**ACTIVITY:** From the records below, work out how many lines contain "Event". Reply with that number alone.

**SOURCE DATA:**
========================================================================
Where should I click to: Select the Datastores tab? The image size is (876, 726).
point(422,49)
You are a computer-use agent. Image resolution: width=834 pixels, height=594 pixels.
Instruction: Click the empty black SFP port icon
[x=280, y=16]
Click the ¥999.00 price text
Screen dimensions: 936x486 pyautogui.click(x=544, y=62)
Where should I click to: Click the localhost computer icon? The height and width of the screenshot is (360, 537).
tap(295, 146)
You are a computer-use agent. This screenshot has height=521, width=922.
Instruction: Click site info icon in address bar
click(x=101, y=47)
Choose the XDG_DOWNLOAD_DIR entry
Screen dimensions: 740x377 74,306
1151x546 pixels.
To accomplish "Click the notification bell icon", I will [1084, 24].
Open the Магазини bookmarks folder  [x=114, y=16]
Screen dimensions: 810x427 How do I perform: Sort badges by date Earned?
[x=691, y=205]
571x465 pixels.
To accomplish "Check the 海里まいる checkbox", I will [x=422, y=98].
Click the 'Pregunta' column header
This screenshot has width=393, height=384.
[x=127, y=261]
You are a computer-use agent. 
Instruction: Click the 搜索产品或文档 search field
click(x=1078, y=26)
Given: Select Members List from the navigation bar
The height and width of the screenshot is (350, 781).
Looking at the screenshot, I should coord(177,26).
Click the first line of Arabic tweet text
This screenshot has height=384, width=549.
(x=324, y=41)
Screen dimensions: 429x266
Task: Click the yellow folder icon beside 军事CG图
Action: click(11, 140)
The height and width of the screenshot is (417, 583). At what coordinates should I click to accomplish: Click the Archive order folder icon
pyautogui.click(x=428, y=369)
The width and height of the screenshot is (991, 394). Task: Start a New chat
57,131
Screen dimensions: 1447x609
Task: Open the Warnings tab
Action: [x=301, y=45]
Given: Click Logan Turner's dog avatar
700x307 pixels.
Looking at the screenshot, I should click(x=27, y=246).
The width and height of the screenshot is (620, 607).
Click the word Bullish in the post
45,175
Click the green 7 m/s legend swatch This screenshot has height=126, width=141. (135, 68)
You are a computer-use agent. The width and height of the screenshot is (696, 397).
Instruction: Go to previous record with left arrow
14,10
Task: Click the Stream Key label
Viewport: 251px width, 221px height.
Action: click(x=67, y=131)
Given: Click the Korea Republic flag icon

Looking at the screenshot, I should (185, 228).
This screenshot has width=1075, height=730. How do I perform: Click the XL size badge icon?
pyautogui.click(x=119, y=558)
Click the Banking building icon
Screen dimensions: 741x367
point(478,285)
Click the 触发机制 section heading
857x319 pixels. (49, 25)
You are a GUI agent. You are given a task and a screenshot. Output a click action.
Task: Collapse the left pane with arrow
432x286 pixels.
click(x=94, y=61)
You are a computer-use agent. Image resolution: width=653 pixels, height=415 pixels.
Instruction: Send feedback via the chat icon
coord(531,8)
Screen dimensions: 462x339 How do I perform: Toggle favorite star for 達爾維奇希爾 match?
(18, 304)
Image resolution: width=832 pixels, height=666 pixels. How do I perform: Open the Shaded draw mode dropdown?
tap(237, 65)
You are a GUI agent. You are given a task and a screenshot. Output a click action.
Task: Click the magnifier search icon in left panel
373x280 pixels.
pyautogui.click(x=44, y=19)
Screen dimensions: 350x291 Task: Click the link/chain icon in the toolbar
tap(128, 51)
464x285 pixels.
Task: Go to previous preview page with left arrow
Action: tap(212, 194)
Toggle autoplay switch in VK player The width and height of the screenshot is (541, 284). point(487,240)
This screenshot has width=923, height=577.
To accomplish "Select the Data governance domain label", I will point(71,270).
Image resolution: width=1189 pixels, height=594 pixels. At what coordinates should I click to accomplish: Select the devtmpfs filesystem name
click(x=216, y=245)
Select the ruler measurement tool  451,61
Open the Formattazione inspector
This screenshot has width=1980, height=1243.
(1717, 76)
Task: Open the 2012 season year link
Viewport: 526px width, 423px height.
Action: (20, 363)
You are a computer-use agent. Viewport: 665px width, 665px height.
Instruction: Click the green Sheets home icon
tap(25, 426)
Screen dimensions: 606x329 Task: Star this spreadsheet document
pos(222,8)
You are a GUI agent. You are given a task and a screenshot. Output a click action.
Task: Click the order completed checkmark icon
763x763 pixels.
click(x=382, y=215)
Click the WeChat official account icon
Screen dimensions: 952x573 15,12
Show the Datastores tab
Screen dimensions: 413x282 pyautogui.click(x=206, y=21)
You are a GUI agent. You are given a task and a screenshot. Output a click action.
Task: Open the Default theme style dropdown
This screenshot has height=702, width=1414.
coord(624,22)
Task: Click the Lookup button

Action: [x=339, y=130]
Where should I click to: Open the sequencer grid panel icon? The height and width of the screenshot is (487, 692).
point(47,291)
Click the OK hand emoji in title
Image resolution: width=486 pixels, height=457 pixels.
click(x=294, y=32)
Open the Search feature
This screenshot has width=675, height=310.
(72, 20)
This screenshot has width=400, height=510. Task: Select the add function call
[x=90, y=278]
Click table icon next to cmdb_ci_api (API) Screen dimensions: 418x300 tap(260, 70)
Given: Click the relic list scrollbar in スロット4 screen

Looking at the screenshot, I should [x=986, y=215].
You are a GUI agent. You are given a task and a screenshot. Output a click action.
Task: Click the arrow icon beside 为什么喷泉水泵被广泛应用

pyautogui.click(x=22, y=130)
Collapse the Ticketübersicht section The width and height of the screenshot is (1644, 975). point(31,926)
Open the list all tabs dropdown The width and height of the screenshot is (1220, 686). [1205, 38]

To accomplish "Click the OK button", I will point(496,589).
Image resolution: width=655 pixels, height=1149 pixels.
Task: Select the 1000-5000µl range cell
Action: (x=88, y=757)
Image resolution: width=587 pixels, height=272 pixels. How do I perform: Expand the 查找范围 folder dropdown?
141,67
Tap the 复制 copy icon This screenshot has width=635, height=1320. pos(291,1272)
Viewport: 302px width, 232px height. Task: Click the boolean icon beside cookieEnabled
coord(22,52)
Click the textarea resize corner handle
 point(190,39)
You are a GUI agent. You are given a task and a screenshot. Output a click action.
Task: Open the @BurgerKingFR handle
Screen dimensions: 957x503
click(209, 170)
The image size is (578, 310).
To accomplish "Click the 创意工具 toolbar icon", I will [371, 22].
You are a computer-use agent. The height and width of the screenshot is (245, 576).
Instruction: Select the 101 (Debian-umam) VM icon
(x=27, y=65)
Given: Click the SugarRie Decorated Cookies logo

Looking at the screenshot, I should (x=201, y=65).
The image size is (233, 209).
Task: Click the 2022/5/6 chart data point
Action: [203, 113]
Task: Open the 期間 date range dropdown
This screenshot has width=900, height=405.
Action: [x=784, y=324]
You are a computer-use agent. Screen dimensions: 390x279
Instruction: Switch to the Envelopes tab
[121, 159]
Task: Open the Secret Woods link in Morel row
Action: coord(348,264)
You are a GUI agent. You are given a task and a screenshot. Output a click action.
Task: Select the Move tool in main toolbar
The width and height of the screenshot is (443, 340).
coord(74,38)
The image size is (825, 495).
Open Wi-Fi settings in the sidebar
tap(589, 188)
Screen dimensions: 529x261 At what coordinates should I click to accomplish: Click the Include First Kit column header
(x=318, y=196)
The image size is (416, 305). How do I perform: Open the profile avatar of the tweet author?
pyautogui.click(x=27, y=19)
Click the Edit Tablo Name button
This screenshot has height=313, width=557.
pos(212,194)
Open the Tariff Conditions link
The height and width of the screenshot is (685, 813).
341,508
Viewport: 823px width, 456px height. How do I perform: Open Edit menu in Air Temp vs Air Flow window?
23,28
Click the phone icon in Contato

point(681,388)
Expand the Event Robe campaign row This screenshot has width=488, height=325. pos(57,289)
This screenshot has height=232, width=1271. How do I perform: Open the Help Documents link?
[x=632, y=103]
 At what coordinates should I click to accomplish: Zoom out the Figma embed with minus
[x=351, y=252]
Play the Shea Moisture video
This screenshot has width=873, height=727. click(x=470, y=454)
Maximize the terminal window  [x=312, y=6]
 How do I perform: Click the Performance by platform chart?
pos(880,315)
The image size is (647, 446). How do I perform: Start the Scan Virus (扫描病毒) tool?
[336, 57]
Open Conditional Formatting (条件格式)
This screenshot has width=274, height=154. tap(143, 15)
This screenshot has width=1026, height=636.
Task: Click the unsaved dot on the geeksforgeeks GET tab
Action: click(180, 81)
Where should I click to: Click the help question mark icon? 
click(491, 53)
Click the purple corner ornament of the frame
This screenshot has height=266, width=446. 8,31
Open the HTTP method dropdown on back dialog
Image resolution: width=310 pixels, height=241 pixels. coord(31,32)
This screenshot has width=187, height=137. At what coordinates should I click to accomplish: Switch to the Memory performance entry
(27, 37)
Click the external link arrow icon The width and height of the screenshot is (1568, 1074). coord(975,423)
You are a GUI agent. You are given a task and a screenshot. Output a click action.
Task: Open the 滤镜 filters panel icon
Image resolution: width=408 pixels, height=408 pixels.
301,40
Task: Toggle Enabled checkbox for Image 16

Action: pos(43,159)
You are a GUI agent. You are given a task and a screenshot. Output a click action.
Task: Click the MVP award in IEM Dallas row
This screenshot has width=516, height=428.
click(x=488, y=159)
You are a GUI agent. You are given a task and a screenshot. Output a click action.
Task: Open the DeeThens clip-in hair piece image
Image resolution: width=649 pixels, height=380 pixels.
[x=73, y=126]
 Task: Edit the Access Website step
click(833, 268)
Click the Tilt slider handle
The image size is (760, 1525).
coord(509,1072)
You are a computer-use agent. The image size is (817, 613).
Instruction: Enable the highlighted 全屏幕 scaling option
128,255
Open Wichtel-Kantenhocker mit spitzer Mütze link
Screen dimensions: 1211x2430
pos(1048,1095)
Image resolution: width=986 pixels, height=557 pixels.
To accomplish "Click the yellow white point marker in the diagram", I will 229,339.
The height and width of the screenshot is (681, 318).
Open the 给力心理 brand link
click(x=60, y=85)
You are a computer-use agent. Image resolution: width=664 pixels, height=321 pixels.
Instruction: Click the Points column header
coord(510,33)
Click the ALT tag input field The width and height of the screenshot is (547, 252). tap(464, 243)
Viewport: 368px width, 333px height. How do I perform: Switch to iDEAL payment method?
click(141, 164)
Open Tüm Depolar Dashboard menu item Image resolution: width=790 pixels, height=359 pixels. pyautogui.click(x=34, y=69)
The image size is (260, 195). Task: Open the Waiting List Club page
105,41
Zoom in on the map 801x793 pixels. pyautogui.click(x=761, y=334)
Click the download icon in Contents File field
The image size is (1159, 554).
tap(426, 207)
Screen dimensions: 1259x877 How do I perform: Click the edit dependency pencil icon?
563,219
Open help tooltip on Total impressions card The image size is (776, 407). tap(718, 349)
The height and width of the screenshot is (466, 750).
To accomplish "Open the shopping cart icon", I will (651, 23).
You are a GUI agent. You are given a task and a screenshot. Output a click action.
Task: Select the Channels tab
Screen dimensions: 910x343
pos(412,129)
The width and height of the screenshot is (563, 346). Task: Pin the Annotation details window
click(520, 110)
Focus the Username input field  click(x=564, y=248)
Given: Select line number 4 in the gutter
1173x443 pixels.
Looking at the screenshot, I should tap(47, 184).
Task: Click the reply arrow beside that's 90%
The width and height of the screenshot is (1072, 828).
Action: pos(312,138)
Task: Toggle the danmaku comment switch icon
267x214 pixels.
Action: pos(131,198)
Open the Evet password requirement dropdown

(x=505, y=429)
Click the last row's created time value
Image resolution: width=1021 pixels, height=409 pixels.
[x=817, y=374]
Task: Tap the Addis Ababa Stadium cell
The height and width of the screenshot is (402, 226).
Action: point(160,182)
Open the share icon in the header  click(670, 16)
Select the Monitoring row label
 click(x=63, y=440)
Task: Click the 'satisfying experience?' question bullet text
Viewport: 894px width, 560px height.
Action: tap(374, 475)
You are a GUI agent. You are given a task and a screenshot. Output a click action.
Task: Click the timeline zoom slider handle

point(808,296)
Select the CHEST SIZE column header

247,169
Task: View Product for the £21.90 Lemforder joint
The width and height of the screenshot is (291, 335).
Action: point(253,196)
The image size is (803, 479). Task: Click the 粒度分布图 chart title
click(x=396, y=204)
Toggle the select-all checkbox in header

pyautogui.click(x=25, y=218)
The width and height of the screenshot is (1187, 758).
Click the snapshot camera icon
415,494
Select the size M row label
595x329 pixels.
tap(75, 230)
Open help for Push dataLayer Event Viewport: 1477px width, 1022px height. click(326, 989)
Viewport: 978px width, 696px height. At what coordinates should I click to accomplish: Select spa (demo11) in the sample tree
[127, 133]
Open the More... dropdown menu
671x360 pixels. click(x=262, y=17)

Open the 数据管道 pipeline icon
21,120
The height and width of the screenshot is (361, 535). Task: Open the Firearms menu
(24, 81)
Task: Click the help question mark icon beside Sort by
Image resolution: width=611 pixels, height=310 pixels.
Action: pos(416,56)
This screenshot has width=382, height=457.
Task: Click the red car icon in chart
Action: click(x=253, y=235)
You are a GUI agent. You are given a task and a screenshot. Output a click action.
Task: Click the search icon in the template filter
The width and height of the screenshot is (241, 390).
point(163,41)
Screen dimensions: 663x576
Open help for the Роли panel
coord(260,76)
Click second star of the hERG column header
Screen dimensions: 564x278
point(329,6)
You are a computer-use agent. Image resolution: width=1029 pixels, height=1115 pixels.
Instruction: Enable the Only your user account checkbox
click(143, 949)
========================================================================
**REPLY:** 2